→ **Task details**
Reproduce every item below word for word, without changing anything.

[Word and item position data]
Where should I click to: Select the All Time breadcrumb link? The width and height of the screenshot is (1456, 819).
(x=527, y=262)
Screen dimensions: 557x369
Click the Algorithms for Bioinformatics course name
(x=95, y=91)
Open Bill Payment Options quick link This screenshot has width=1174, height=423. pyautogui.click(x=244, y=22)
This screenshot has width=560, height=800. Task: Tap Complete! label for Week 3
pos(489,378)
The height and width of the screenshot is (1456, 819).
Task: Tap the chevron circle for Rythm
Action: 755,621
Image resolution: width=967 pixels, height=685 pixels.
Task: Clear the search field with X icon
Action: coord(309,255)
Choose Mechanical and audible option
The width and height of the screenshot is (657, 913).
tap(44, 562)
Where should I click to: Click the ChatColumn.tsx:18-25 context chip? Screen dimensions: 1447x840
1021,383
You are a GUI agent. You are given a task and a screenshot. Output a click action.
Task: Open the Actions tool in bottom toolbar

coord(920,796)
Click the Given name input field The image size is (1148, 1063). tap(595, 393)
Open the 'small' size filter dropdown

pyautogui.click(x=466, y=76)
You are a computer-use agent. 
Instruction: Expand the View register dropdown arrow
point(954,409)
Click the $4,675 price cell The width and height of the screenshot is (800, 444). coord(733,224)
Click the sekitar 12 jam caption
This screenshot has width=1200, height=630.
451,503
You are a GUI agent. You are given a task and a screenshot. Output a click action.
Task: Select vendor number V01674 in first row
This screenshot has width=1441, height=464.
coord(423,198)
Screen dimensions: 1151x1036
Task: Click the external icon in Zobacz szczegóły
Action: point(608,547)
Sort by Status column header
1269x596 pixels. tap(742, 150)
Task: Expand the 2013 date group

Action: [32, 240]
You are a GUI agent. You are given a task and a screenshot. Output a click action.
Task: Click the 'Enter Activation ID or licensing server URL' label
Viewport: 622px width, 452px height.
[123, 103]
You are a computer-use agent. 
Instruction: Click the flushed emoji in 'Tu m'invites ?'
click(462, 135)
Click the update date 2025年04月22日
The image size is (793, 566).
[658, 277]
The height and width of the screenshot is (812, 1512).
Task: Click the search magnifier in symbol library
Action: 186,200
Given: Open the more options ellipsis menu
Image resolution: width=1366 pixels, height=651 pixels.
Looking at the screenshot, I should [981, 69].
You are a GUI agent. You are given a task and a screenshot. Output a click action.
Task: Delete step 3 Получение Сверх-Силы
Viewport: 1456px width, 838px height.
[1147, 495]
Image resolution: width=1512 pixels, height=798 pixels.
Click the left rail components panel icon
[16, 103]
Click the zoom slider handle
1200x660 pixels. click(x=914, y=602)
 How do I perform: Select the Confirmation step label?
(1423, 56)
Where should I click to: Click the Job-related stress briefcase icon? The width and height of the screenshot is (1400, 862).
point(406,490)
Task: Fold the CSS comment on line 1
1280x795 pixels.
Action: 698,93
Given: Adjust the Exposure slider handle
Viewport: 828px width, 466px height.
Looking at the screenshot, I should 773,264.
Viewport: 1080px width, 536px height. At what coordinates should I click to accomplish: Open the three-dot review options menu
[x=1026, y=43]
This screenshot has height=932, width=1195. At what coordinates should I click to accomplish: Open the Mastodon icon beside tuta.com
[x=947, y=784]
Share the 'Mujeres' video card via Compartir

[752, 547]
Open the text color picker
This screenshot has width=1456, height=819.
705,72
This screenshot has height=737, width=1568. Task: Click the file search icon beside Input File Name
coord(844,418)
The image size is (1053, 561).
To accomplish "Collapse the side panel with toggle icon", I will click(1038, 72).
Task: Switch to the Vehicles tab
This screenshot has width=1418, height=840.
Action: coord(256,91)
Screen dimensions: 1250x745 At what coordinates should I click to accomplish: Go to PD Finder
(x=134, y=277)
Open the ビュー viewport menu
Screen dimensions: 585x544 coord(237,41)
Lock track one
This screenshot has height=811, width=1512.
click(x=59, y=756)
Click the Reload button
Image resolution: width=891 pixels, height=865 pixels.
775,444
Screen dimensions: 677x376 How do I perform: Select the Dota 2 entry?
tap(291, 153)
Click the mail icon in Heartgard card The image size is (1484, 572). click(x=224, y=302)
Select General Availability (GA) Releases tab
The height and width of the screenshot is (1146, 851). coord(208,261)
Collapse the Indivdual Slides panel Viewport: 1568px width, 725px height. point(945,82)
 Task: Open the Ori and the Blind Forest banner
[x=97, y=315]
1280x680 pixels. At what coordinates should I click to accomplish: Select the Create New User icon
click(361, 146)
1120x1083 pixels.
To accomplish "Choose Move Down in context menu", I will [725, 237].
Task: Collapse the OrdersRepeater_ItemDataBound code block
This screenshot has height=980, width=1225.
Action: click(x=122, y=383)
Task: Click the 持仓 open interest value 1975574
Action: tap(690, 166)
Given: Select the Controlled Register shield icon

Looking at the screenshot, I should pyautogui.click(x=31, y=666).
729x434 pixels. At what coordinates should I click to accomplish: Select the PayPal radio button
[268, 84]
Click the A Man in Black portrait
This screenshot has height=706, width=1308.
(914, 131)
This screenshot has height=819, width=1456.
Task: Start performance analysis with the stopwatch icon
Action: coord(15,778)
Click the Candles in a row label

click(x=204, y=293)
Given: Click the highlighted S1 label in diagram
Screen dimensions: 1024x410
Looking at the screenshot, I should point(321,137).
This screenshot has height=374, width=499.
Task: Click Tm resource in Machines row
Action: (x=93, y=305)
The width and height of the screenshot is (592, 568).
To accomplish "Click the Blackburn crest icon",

→ **Exercise answer**
Where should I click to: Select the All Time breadcrumb link? The width and height of the screenshot is (1456, 819).
(x=527, y=262)
Screen dimensions: 557x369
Click the Algorithms for Bioinformatics course name
(x=95, y=91)
Open Bill Payment Options quick link This screenshot has width=1174, height=423. pyautogui.click(x=244, y=22)
This screenshot has width=560, height=800. Task: Tap Complete! label for Week 3
pos(489,378)
The height and width of the screenshot is (1456, 819).
Task: Tap the chevron circle for Rythm
Action: 755,621
Image resolution: width=967 pixels, height=685 pixels.
Task: Clear the search field with X icon
Action: coord(309,255)
Choose Mechanical and audible option
The width and height of the screenshot is (657, 913).
tap(44, 562)
Where should I click to: Click the ChatColumn.tsx:18-25 context chip? Screen dimensions: 1447x840
1021,383
You are a GUI agent. You are given a task and a screenshot. Output a click action.
Task: Open the Actions tool in bottom toolbar

coord(920,796)
Click the Given name input field The image size is (1148, 1063). tap(595, 393)
Open the 'small' size filter dropdown

pyautogui.click(x=466, y=76)
You are a computer-use agent. 
Instruction: Expand the View register dropdown arrow
point(954,409)
Click the $4,675 price cell The width and height of the screenshot is (800, 444). coord(733,224)
Click the sekitar 12 jam caption
This screenshot has width=1200, height=630.
451,503
You are a GUI agent. You are given a task and a screenshot. Output a click action.
Task: Select vendor number V01674 in first row
This screenshot has width=1441, height=464.
coord(423,198)
Screen dimensions: 1151x1036
Task: Click the external icon in Zobacz szczegóły
Action: point(608,547)
Sort by Status column header
1269x596 pixels. tap(742, 150)
Task: Expand the 2013 date group

Action: [32, 240]
You are a GUI agent. You are given a task and a screenshot. Output a click action.
Task: Click the 'Enter Activation ID or licensing server URL' label
Viewport: 622px width, 452px height.
[123, 103]
You are a computer-use agent. 
Instruction: Click the flushed emoji in 'Tu m'invites ?'
click(462, 135)
Click the update date 2025年04月22日
The image size is (793, 566).
[658, 277]
The height and width of the screenshot is (812, 1512).
Task: Click the search magnifier in symbol library
Action: 186,200
Given: Open the more options ellipsis menu
Image resolution: width=1366 pixels, height=651 pixels.
Looking at the screenshot, I should [981, 69].
You are a GUI agent. You are given a task and a screenshot. Output a click action.
Task: Delete step 3 Получение Сверх-Силы
Viewport: 1456px width, 838px height.
[1147, 495]
Image resolution: width=1512 pixels, height=798 pixels.
Click the left rail components panel icon
[16, 103]
Click the zoom slider handle
1200x660 pixels. click(x=914, y=602)
 How do I perform: Select the Confirmation step label?
(1423, 56)
Where should I click to: Click the Job-related stress briefcase icon? The width and height of the screenshot is (1400, 862).
point(406,490)
Task: Fold the CSS comment on line 1
1280x795 pixels.
Action: 698,93
Given: Adjust the Exposure slider handle
Viewport: 828px width, 466px height.
Looking at the screenshot, I should 773,264.
Viewport: 1080px width, 536px height. At what coordinates should I click to accomplish: Open the three-dot review options menu
[x=1026, y=43]
This screenshot has height=932, width=1195. At what coordinates should I click to accomplish: Open the Mastodon icon beside tuta.com
[x=947, y=784]
Share the 'Mujeres' video card via Compartir

[752, 547]
Open the text color picker
This screenshot has width=1456, height=819.
705,72
This screenshot has height=737, width=1568. Task: Click the file search icon beside Input File Name
coord(844,418)
The image size is (1053, 561).
To accomplish "Collapse the side panel with toggle icon", I will click(1038, 72).
Task: Switch to the Vehicles tab
This screenshot has width=1418, height=840.
Action: coord(256,91)
Screen dimensions: 1250x745 At what coordinates should I click to accomplish: Go to PD Finder
(x=134, y=277)
Open the ビュー viewport menu
Screen dimensions: 585x544 coord(237,41)
Lock track one
This screenshot has height=811, width=1512.
click(x=59, y=756)
Click the Reload button
Image resolution: width=891 pixels, height=865 pixels.
775,444
Screen dimensions: 677x376 How do I perform: Select the Dota 2 entry?
tap(291, 153)
Click the mail icon in Heartgard card The image size is (1484, 572). click(x=224, y=302)
Select General Availability (GA) Releases tab
The height and width of the screenshot is (1146, 851). coord(208,261)
Collapse the Indivdual Slides panel Viewport: 1568px width, 725px height. point(945,82)
 Task: Open the Ori and the Blind Forest banner
[x=97, y=315]
1280x680 pixels. At what coordinates should I click to accomplish: Select the Create New User icon
click(361, 146)
1120x1083 pixels.
To accomplish "Choose Move Down in context menu", I will [725, 237].
Task: Collapse the OrdersRepeater_ItemDataBound code block
This screenshot has height=980, width=1225.
Action: click(x=122, y=383)
Task: Click the 持仓 open interest value 1975574
Action: tap(690, 166)
Given: Select the Controlled Register shield icon

Looking at the screenshot, I should pyautogui.click(x=31, y=666).
729x434 pixels. At what coordinates should I click to accomplish: Select the PayPal radio button
[268, 84]
Click the A Man in Black portrait
This screenshot has height=706, width=1308.
(914, 131)
This screenshot has height=819, width=1456.
Task: Start performance analysis with the stopwatch icon
Action: coord(15,778)
Click the Candles in a row label

click(x=204, y=293)
Given: Click the highlighted S1 label in diagram
Screen dimensions: 1024x410
Looking at the screenshot, I should point(321,137).
This screenshot has height=374, width=499.
Task: Click Tm resource in Machines row
Action: (x=93, y=305)
The width and height of the screenshot is (592, 568).
To accomplish "Click the Blackburn crest icon",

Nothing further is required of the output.